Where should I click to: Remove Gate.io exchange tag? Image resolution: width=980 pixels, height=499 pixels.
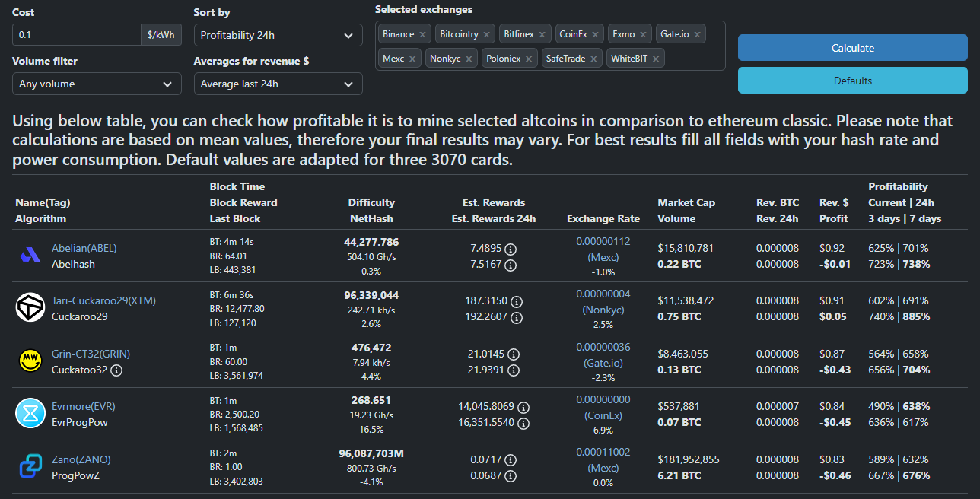point(697,34)
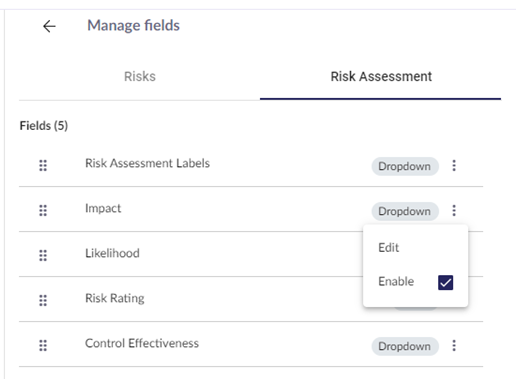Click the back arrow beside Manage fields
Screen dimensions: 516x379
pyautogui.click(x=49, y=26)
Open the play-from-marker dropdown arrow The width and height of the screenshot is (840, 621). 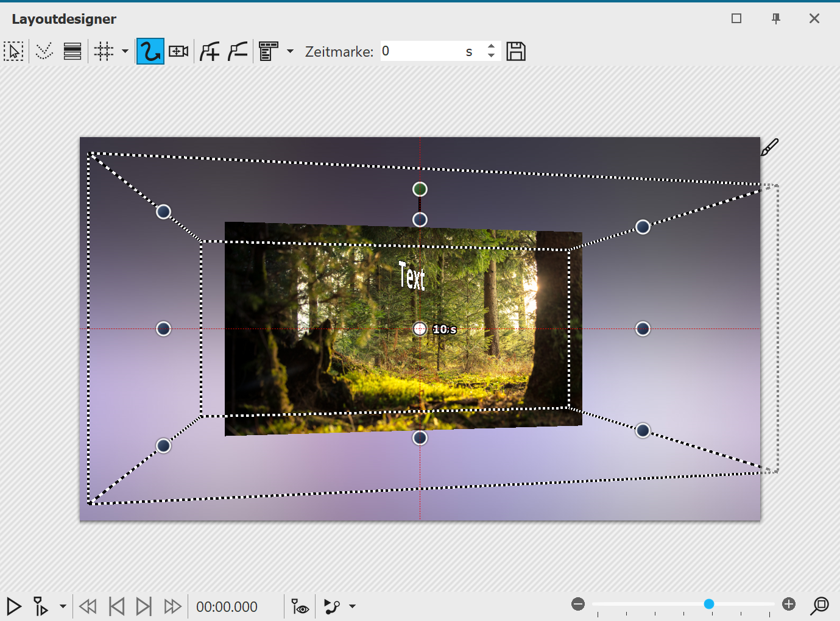62,606
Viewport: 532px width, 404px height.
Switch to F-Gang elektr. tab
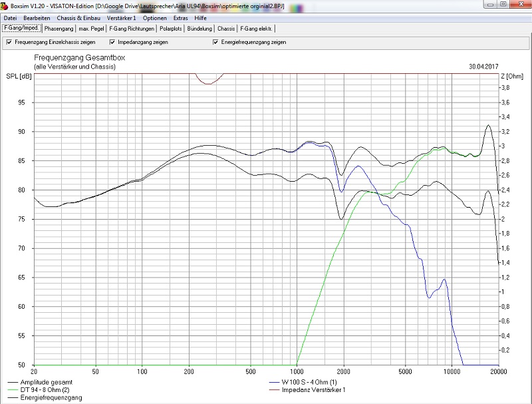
= = = = =
§ **Aim of the task**
Each line from the one containing "Viewport: 532px width, 404px height." through the last line of the entries above should be duplicated exactly, both included; leave out pictures and add nothing.

§ **Result below**
Viewport: 532px width, 404px height.
Switch to F-Gang elektr. tab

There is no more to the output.